#### YOUR INSTRUCTIONS
Output the records from the line with "The width and height of the screenshot is (1366, 657)." up to and including the line with "Action: coord(441,199)" as a JSON list of strings, one string per line, leaving out blank lines.

-.-.-

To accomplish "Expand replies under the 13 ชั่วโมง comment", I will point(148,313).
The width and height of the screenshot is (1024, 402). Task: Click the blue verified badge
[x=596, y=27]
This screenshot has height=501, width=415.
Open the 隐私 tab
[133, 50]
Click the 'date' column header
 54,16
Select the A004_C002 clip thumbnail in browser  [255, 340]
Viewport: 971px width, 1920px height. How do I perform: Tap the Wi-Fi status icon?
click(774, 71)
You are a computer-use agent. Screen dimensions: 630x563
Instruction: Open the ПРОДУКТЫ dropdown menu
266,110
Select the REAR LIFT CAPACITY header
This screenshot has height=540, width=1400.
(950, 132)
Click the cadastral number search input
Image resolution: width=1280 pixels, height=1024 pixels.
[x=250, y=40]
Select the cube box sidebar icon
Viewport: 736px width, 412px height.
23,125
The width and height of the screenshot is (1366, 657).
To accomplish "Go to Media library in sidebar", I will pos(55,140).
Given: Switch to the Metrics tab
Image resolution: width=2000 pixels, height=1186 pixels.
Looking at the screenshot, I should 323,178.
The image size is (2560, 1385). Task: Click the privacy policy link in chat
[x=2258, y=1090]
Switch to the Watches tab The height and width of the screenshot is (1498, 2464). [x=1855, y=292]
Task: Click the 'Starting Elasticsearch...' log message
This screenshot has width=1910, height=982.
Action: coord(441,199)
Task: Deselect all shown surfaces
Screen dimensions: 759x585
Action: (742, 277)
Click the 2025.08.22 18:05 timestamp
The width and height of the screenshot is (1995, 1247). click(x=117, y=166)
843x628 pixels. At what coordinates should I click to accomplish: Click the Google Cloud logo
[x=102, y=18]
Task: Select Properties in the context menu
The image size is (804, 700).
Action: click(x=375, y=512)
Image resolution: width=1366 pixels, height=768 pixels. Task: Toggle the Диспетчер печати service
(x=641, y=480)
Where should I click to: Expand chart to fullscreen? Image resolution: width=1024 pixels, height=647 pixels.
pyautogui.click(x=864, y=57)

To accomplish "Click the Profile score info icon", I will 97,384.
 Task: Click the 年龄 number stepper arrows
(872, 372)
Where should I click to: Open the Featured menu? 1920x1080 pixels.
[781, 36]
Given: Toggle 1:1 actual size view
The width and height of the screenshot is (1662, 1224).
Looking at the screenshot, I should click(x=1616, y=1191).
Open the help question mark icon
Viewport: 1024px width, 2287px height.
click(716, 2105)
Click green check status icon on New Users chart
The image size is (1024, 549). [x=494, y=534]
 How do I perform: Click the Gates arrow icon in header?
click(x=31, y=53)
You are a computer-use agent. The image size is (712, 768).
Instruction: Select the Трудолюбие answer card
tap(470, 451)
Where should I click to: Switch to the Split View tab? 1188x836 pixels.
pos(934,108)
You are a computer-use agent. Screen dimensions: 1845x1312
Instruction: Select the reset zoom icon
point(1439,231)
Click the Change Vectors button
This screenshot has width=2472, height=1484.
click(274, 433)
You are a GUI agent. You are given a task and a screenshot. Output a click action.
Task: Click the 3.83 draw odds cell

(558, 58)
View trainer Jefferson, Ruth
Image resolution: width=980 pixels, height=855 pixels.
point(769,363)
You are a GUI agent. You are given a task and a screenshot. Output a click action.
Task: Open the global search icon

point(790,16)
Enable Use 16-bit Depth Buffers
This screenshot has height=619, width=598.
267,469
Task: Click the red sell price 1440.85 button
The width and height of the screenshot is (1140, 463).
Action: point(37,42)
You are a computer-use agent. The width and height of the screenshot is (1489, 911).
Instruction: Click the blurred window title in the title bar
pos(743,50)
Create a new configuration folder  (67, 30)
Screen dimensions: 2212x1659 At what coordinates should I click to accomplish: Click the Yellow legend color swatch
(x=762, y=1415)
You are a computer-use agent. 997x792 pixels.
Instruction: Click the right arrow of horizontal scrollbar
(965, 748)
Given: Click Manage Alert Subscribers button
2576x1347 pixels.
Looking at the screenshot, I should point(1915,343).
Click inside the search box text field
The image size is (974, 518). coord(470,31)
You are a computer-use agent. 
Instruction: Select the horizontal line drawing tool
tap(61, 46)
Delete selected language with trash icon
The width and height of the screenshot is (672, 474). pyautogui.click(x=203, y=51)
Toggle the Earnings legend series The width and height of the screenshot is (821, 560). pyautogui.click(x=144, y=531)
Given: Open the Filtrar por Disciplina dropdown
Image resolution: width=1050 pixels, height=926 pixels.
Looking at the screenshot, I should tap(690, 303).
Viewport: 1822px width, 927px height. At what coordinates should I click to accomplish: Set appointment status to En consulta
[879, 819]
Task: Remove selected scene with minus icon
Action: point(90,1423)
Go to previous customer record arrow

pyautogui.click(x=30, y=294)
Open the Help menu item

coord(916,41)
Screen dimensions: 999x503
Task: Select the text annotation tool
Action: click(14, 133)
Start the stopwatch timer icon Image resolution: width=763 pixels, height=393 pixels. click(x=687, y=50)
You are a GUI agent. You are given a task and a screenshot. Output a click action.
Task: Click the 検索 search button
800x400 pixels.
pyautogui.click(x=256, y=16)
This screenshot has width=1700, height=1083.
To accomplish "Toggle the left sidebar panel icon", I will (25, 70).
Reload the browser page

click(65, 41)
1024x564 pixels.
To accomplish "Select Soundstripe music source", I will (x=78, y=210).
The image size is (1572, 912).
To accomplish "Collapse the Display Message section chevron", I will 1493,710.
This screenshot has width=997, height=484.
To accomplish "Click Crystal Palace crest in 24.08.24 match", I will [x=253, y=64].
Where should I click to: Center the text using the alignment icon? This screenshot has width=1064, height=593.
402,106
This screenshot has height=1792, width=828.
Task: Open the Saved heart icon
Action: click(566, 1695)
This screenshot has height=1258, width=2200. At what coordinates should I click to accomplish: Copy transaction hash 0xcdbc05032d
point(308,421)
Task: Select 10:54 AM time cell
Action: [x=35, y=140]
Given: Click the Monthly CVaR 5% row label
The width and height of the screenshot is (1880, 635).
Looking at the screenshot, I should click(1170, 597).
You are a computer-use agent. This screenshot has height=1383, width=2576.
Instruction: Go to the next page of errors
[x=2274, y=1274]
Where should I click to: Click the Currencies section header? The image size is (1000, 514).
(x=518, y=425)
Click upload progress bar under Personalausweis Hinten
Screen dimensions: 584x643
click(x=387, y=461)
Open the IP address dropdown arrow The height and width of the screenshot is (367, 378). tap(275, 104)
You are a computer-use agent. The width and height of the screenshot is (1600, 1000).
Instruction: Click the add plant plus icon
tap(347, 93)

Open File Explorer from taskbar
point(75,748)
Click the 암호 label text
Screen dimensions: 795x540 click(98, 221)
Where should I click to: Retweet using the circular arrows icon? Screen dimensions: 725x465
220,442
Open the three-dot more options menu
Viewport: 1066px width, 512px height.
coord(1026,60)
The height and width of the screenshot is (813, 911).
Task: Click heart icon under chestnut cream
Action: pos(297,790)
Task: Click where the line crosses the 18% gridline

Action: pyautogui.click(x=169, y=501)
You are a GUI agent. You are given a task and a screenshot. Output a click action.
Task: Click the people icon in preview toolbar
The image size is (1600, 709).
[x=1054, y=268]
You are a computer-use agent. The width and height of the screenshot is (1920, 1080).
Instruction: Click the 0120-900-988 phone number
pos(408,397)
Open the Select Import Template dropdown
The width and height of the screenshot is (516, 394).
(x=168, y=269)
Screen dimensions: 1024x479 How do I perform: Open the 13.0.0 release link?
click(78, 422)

-.-.-

#### RESPONSE FOR THIS EXERCISE
[
  "The width and height of the screenshot is (1366, 657).",
  "To accomplish \"Go to Media library in sidebar\", I will pos(55,140).",
  "Given: Switch to the Metrics tab",
  "Image resolution: width=2000 pixels, height=1186 pixels.",
  "Looking at the screenshot, I should 323,178.",
  "The image size is (2560, 1385). Task: Click the privacy policy link in chat",
  "[x=2258, y=1090]",
  "Switch to the Watches tab The height and width of the screenshot is (1498, 2464). [x=1855, y=292]",
  "Task: Click the 'Starting Elasticsearch...' log message",
  "This screenshot has width=1910, height=982.",
  "Action: coord(441,199)"
]